As one victim after another narrated their experiences in the terrifying torture chambers of Tunisia's gulags, where prisoners were stripped naked, raped, starved, and tortured for days, often to death, it became evident that their tragedies were not products of individual violations by this or that official or prison guard, but part of the core structure of the state itself.
The truth that became more apparent with every testimony was that the pre-2011 Tunisian state was no more than a machine of force used to break dissidents mentally and physically and terrorize society into silence and submission.
The Truth and Dignity Commission has provided the framework for the principle of transitional justice established in the new Tunisian constitution. It gave a voice to the thousands of victims and their families, suppressed for decades by consecutive regimes. They bitterly recounted their painful stories of persecution and repression.
But the tears shed were not only theirs, but also those of the millions in Tunisia and abroad who witnessed the public hearings broadcast live on Tunisian national TV.
Freeing the victim and the jailor
Through these testimonies, the stories of oppression assumed their rightful place within collective memory, no longer mere accounts of individual trauma and suffering. The voice of the victim as she delves in the depths of the past, exposing crimes and horrors perpetrated behind high walls, in the dark dungeons of dictatorship, becomes more potent than the jailor's whip and torture weapons.
The aim of transitional justice is not to avenge the victims, but to liberate both victim and jailor, through exposure of the horrors meted on the one and confession of the crimes committed by the other. The purpose is to finally heal long-festering wounds and mend old cracks, in the hope of drawing a line of closure under the dark chapters of totalitarianism in Tunisia's modern history.

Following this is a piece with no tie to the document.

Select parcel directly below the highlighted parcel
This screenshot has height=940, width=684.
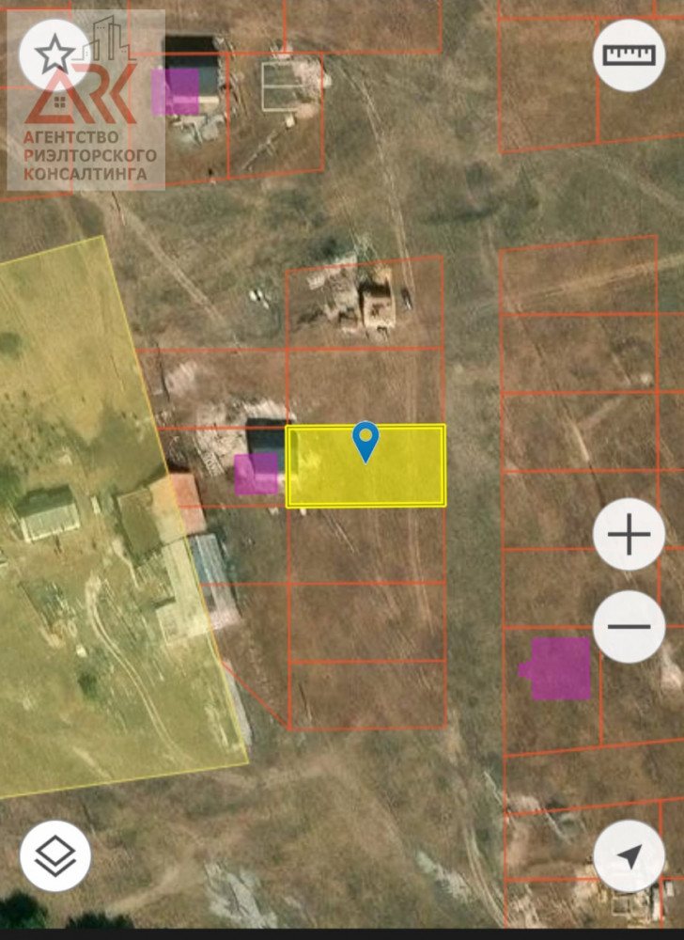point(365,545)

Indeed, the revolution should free both victim and jailor, the victim whose body was subjected to all forms of abuse and violation, and the jailor who was used as the instrument of subjugation and terror by a system founded on repression.
Generation after generation of Tunisian activists and dissidents have suffered the horrors of torture, imprisonment and forced exile. Many have gone to their graves without seeing their dream of a homeland free of injustice, persecution, arbitrary arrests and violation of human dignity realized.
Today, their voices, the sighs of those crushed by decades of state repression, Youssefists, nationalists, trade unionists, leftists and Islamists, echo in the victims' public testimonies.
Perhaps this could offer a glimpse of hope to an Arab world still reeling under the crushing weight of despotism, that its long struggles for freedom and dignity have not been in vain, and that sooner or later justice will prevail.